SET TASK:
Reproduce every line of the listing below verbatim, omitting the pictures from your reply.

DATA RECORDS:
==================================================
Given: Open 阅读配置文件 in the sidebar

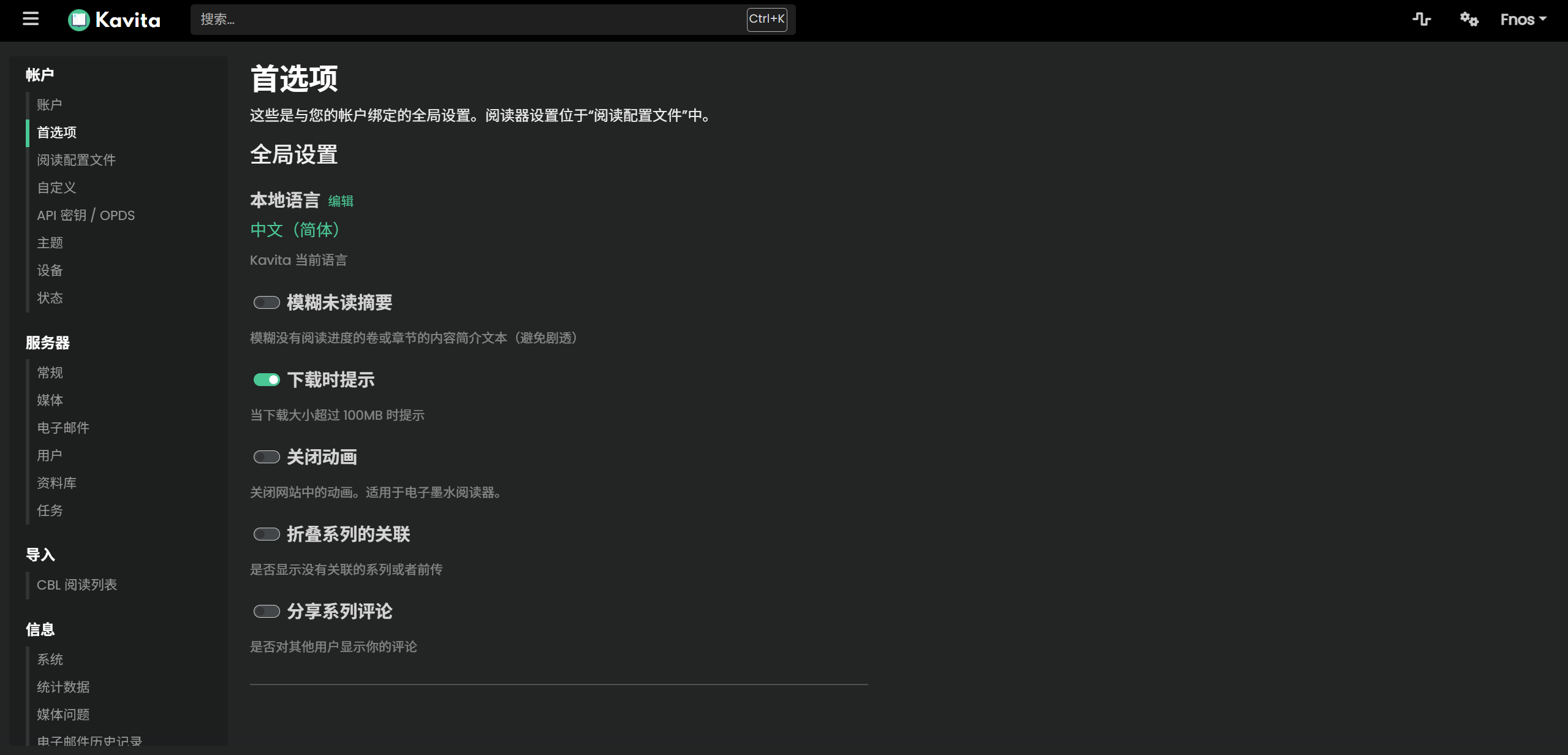Looking at the screenshot, I should (x=76, y=160).
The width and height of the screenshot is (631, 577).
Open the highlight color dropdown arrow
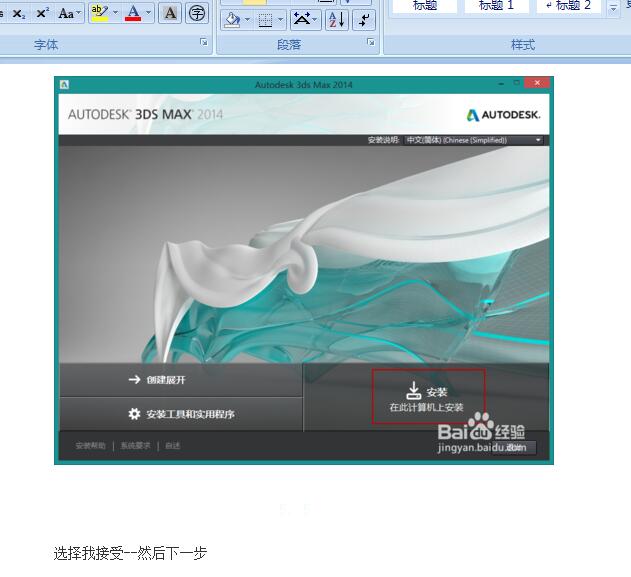tap(115, 14)
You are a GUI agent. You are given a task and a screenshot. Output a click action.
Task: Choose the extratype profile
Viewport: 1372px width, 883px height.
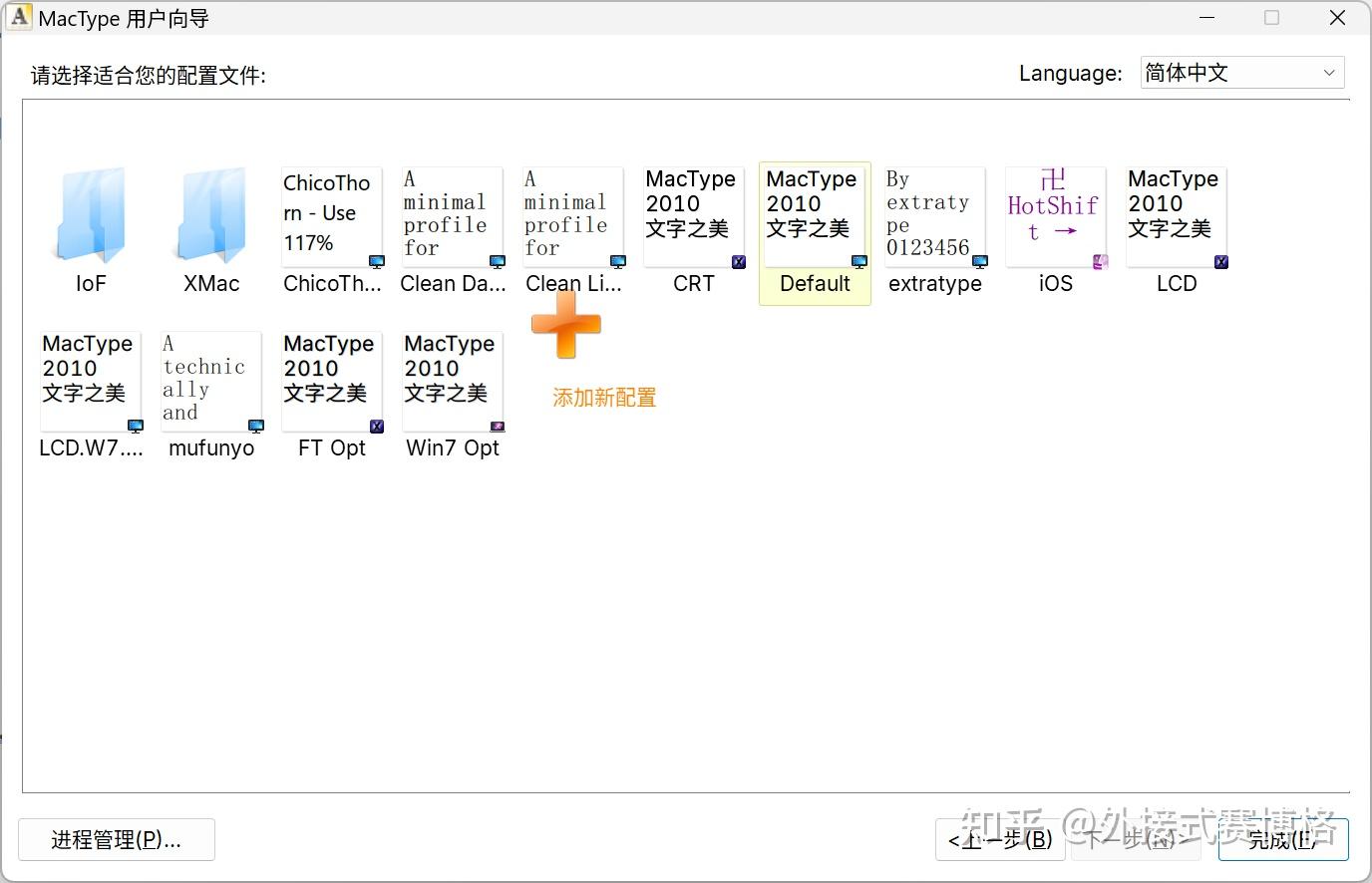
==================================================
REPLY:
Given: Open 阅读配置文件 in the sidebar

Looking at the screenshot, I should (x=76, y=160).
The width and height of the screenshot is (631, 577).
Open the highlight color dropdown arrow
tap(115, 14)
You are a GUI agent. You are given a task and a screenshot. Output a click action.
Task: Choose the extratype profile
Viewport: 1372px width, 883px height.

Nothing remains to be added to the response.